→ Document segment
Silver escalated in price by 81.1% in the 12 months ending June 30th, 2011 compared to gold’s 19.3%. As such the gold:silver ratio fell from 67: 1 to 44: 1 over that period. This is still way out of whack with the long-term historical relationship between the two precious metals and begs the question: “Is now the perfect time to buy silver instead of the much more expensive gold metal?” Words: 1490
So says Lorimer Wilson, Editor of www.munKNEE.com,(It’s all about Money!), in an article outlining the historical price correlation between gold and silver and what it means for the future price of silver as the gold bull runs it course. Please note that this complete paragraph, and a link back to the original article*, must be included in any article posting or re-posting to avoid copyright infringement.
Precious metal bull markets have 3 distinct demand-driven stages and we are now quickly approaching or perhaps even in the very early part of stage which occurs when the general public around the world starts investing in gold and this deluge of capital into gold causes it to escalate dramatically (i.e. go parabolic) in price.
History Suggests Gold Could Go to $6,228.80 per ozt.
Gold went up 24% in 2009 and 30% in 2010. There are no shortage of prognosticators who see gold going parabolic like it did in 1979/80 when gold rose 289.3% from Jan. 1, 1979 to its peak on Jan. 21, 1980 (and 128% higher in a late-1979 parabolic blow-off of just under 11 weeks)!
A 289.3% increase in the price of gold from the December 31st, 201o closing price of $1420.70 per ozt. (for an article detailing how a troy ounce differs from a regular ounce measurement read this (1) article) would put gold at $5,539.79 per ozt. – and a 289.3% increase from the mid-July, 2011 price of approximately $1,600 per ozt. would equate to a future price of $6,228.80 per ozt.! (More on what that might mean for the future price of silver is analyzed below.) That being the case what appear on the surface to be rather outlandish projections of what the bull market in gold will top out at don’t seem quite so far-fetched. (Go here (2) for a complete list of the economists, academics, market analysts and financial commentators who maintain that gold will go parabolic to $2,500 -$20,000 per ozt. in the near future.)
History Suggests Silver Could Go to $333.33 per ozt.

→ Task to complete
Extend the article on gold and silver prices, picking up right after its final heading.

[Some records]
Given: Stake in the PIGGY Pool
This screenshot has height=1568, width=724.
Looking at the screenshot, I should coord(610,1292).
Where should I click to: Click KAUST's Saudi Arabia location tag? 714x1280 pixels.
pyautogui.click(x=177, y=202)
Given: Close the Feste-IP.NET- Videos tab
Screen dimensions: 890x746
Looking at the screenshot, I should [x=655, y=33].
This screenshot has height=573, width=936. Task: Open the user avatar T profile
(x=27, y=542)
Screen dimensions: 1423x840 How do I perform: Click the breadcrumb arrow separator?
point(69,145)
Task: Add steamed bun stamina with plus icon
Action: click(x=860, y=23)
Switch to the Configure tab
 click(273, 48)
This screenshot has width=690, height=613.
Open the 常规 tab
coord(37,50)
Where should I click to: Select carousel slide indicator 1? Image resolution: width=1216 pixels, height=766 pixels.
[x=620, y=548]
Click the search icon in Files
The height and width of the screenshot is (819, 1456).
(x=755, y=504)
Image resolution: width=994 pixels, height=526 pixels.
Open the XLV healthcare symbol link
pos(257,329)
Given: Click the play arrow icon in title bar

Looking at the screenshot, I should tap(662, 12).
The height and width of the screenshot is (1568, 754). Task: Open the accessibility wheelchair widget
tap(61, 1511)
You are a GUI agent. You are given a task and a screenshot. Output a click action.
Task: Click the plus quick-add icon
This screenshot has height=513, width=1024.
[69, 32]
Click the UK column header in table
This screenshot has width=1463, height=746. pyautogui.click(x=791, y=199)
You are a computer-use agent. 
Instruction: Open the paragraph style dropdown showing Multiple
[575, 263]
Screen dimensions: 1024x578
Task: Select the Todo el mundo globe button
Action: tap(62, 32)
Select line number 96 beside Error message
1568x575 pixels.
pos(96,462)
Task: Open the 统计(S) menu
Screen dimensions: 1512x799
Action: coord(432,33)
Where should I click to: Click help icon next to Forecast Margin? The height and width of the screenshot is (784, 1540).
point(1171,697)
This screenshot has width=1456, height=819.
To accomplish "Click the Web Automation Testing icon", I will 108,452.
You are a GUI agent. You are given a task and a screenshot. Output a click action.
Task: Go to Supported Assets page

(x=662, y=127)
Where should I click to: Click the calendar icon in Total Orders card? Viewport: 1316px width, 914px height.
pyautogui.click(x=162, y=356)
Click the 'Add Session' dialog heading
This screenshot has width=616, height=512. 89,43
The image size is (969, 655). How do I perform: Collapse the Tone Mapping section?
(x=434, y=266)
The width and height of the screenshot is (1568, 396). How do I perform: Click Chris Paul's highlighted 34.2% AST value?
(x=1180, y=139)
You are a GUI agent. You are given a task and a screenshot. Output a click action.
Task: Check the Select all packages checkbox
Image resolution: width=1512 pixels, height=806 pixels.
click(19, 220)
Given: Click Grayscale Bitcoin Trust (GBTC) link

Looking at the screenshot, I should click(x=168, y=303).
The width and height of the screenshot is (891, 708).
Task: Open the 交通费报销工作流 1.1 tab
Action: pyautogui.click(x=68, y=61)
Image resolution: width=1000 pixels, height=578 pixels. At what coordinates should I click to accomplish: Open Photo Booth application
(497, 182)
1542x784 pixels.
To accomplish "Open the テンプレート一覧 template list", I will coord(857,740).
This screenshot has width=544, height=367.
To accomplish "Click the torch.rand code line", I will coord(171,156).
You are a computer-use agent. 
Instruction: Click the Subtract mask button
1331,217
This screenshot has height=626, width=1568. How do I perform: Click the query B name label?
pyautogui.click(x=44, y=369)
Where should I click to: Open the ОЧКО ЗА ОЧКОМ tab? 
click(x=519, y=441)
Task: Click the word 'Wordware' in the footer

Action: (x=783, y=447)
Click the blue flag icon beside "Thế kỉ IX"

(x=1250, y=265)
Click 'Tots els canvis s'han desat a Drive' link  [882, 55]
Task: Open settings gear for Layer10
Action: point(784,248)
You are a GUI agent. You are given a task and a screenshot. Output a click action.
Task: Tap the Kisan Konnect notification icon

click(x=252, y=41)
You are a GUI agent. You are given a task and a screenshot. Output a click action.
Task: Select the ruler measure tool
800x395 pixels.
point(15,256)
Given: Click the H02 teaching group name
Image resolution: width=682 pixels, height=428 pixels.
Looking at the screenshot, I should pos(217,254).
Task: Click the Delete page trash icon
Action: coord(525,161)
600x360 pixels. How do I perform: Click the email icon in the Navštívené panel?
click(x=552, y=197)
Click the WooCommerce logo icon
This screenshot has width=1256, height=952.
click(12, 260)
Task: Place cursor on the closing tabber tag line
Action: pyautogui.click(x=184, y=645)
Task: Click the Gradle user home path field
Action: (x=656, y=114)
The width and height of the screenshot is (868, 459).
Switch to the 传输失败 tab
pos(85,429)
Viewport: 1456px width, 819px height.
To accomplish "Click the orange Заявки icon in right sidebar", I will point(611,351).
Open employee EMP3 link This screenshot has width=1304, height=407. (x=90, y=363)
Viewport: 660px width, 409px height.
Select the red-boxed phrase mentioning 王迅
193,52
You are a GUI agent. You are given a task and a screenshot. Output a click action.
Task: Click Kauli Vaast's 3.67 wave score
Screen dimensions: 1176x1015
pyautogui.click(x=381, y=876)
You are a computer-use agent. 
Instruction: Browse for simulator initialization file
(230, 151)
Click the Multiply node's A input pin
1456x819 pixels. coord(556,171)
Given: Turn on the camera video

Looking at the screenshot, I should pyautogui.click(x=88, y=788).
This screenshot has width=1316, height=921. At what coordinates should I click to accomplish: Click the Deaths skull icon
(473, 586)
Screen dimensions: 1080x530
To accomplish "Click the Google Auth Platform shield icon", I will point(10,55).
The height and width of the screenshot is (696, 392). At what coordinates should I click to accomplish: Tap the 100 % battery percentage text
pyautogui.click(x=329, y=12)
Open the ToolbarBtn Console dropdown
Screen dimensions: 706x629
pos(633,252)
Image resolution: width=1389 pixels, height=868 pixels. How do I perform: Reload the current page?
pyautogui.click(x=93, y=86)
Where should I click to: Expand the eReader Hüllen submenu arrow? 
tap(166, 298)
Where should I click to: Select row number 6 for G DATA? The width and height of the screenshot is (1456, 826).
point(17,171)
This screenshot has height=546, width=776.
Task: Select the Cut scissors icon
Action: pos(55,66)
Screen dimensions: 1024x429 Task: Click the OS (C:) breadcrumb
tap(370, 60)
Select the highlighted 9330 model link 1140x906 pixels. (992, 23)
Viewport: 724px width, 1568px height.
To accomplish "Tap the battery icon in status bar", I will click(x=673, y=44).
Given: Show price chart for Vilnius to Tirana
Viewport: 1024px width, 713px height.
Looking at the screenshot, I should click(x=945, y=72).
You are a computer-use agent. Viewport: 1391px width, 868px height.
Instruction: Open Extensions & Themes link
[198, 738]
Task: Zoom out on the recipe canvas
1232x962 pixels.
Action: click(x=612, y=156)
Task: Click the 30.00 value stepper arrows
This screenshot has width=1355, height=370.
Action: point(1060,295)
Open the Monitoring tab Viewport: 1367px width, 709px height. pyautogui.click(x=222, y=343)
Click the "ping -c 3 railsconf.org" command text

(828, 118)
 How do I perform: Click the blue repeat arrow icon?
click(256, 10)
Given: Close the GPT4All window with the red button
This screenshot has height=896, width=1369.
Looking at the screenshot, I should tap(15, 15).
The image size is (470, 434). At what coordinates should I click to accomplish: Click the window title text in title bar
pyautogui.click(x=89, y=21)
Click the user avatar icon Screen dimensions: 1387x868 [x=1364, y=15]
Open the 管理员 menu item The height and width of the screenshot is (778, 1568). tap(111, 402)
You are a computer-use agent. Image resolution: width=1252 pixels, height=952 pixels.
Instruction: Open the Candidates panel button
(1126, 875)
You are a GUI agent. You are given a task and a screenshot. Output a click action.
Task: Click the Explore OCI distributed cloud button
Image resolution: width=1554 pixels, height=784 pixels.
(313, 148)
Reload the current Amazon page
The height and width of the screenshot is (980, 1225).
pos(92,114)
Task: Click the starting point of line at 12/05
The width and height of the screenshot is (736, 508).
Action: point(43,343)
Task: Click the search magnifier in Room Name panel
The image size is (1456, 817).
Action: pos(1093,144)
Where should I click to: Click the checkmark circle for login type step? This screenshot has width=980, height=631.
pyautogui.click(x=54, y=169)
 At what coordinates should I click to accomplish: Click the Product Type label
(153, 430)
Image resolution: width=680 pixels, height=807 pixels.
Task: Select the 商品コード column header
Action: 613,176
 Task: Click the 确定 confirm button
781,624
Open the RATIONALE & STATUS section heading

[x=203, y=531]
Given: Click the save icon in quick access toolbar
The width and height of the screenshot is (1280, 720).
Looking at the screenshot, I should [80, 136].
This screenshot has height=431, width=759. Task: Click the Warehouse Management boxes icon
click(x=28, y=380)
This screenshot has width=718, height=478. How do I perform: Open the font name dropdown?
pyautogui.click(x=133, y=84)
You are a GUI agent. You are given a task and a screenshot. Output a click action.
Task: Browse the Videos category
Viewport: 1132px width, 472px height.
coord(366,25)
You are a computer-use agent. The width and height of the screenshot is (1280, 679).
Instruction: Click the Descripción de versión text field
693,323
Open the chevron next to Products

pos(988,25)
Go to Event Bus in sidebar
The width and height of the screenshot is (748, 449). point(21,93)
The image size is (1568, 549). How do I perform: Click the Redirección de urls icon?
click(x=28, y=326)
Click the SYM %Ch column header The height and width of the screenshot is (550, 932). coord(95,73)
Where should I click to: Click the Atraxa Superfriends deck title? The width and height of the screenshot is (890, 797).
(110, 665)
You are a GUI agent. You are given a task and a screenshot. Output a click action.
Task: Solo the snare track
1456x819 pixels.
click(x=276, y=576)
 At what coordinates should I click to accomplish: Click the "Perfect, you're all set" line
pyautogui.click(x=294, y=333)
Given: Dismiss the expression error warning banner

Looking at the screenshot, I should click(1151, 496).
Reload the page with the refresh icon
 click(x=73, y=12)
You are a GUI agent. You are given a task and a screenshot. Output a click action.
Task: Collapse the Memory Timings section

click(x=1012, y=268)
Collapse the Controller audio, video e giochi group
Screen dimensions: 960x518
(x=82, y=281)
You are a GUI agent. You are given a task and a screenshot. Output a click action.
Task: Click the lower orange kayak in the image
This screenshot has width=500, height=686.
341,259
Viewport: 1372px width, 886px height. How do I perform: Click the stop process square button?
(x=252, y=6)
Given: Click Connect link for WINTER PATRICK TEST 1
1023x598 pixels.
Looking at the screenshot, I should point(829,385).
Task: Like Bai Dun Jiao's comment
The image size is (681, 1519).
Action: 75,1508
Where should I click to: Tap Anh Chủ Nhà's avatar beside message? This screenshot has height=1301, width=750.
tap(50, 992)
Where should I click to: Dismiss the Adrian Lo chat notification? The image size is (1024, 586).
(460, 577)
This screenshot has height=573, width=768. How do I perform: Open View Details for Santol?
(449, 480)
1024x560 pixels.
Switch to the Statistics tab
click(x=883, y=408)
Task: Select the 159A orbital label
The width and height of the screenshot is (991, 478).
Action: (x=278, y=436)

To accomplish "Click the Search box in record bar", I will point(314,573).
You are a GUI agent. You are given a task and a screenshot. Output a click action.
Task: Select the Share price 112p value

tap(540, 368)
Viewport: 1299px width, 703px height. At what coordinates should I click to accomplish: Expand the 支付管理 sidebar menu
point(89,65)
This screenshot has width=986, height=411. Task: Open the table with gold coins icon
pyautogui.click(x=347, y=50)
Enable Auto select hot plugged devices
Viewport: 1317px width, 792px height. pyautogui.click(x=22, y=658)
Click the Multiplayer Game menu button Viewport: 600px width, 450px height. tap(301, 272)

→ Output of the task
Silver has proven itself, time and again, to be a safe haven for investors during times of economic uncertainty and, as such, with the current economy in difficulty the silver market has become a flight to quality investment vehicle along with gold. The 49% increase in silver in 2009, and 83% in 2010 attests to that in spades. During the last parabolic phase for silver in 1979/80 it increased 732.5% in just over one year. Such a percentage increase from the Dec.31, 2010 price of $30.84 per ozt. would represent a future parabolic top price of $256.74 per ozt. – and from the mid- July, 2011 price of approx. $40 per ozt. would equate to a price of $333.33 per ozt.! (For what that might mean for the future price of gold see the analysis below.) Frankly, such prices seem impossible in practical terms but that is what the numbers tell us.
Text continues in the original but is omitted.